• **EXERCISE BRIEF**
Copy word for word the items from the start up to and including the line containing "Action: [120, 101]". Leave out the pictures.

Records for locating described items
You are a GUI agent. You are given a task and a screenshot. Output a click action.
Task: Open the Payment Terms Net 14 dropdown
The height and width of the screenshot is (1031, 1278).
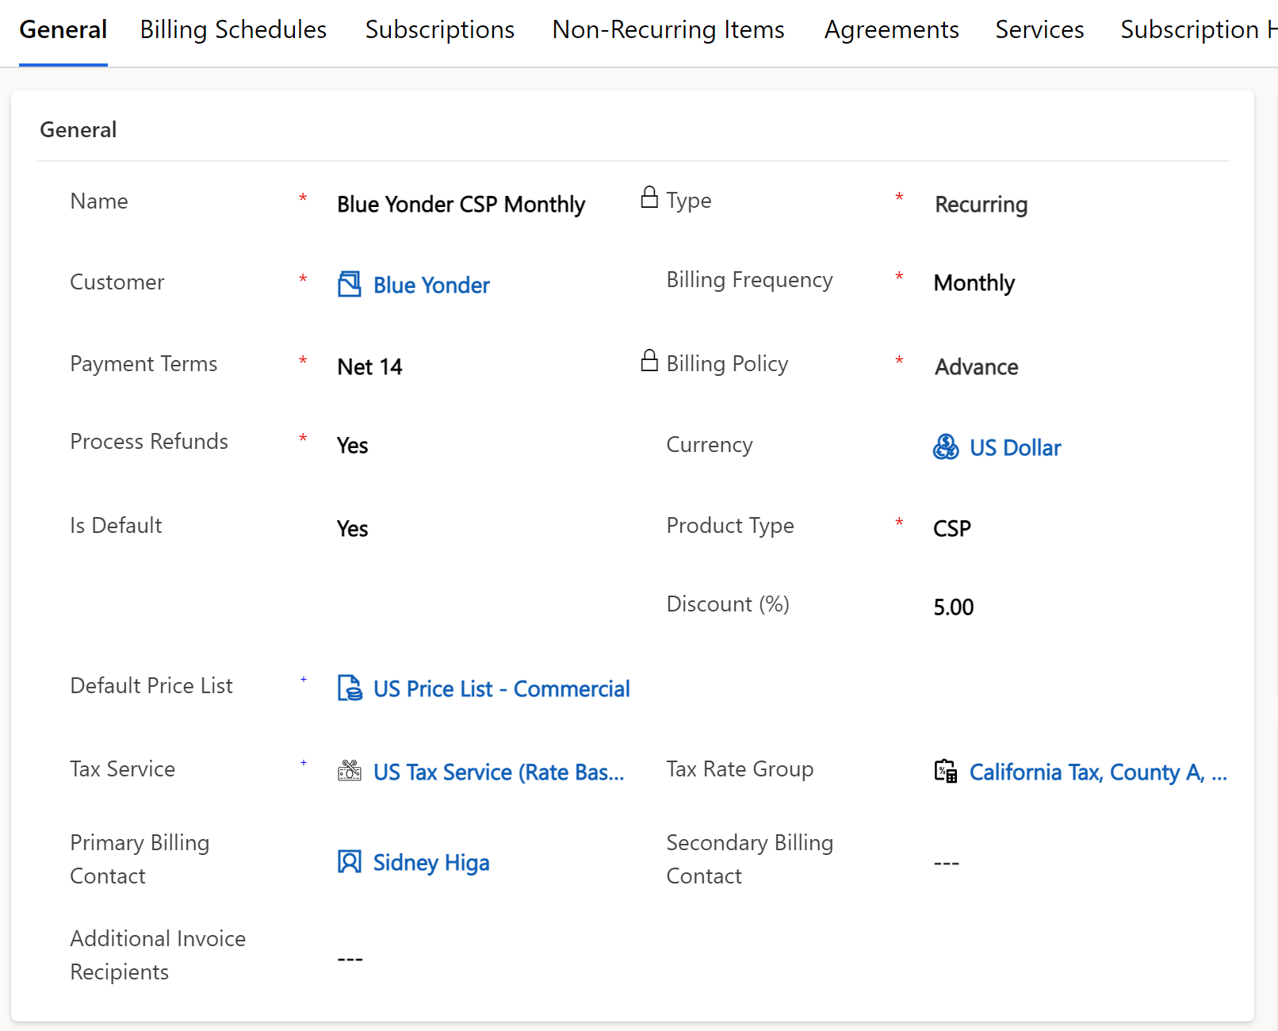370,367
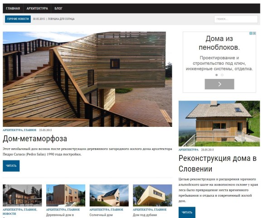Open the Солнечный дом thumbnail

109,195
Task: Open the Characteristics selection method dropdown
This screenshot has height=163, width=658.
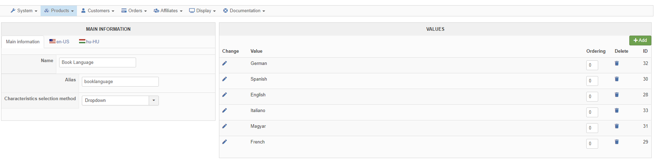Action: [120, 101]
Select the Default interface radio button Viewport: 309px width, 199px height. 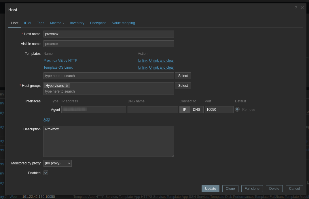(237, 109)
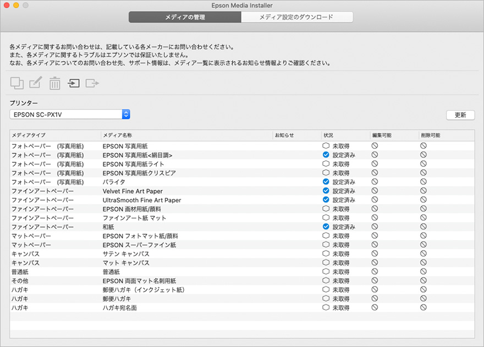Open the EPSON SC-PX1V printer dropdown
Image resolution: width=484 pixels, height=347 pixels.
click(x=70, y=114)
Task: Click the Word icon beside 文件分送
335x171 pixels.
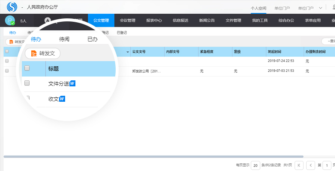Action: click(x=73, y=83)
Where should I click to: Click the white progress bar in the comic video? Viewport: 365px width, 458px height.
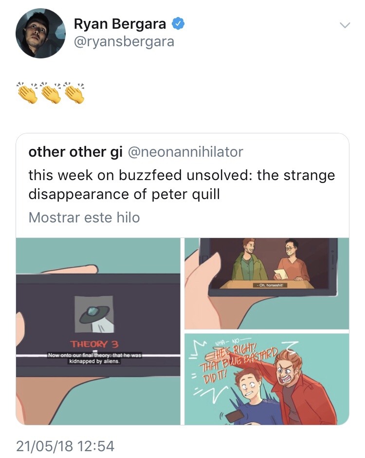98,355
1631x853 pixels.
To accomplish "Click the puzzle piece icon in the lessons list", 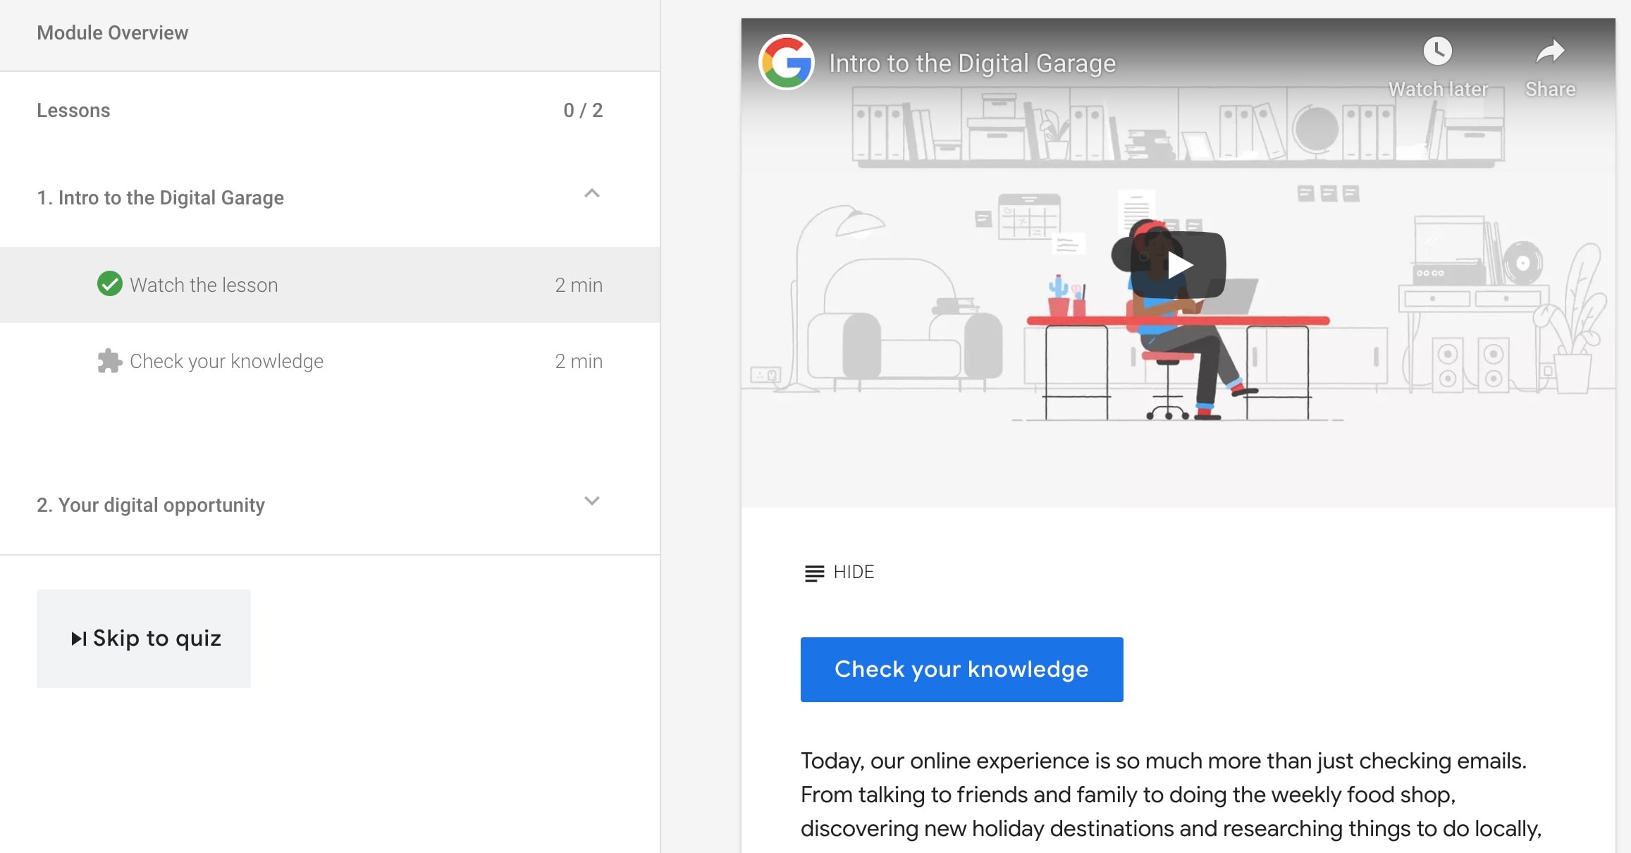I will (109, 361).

• **RESULT OF THIS TASK**
You are a GUI agent. You are given a task and a screenshot. Output a click action.
Task: Open the Payment Terms Net 14 dropdown
The height and width of the screenshot is (1031, 1278).
370,367
Open the Солнечный дом thumbnail

109,195
Task: Open the Characteristics selection method dropdown
This screenshot has height=163, width=658.
Action: [120, 101]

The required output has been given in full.